The second pattern is the complete absence of cluster-aware planning. None of the external vendors offer a sample size calculator that accounts for cluster-level variance inflation. GrowthBook's power analysis documentation covers standard experiments but does not mention cluster adjustments. Eppo's sample size calculator operates on individual-level variance estimates. Statsig's power calculator accepts standard inputs without cluster parameters. The consequence is that even on platforms where the analysis is correct, teams have no way to determine before the experiment starts whether 50 clusters is enough or whether they need 200. They discover the experiment was underpowered after it ends. The problem is the same planning-analysis disconnect described in our sample size post, but the stakes are higher for clustered experiments because the gap between naive and correct power estimates can be an order of magnitude.

The third pattern is incomplete feature integration. Even on the three platforms that adjust variance correctly, the adjustment does not extend to every feature. GrowthBook's quantile metrics explicitly do not support the clustered analysis pipeline. Statsig's documentation does not address whether percentile metrics work with hierarchical IDs. Eppo is the most explicit about feature compatibility, documenting that CUPED++ works with clustered experiments and that all major analysis methods (frequentist, Bayesian, sequential hybrid) are available. But even Eppo does not connect cluster structure to the sample size calculator. The partial pipeline pattern is consistent: the analysis adjustment exists, but the surrounding features (planning, variance reduction, metric type coverage) are not uniformly connected.
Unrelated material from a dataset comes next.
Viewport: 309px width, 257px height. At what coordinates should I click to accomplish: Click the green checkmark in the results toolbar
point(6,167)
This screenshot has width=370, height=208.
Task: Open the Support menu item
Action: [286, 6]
A complete implementation means the variance adjustment is applied in the analysis, reflected in the sample size calculator, compatible with variance reduction, available across all metric types you use, and consistent across inference modes. Cluster randomization is also where geo-based experiments connect: geo experiments are a special case of cluster randomization where markets or regions are the clusters, and the same variance inflation problem applies. If your platform handles one correctly, it should handle the other. If neither is addressed, any experiment that randomizes above the individual level is reporting results with uncontrolled error rates.

The RFP question that matters is not "can we randomize by account?" It is "when we randomize by account, do the confidence intervals reflect the fact that we have 50 accounts, not 50,000 users?" If the answer is no, the feature exists in the assignment layer but not in the inference layer, and the experiment results cannot be trusted.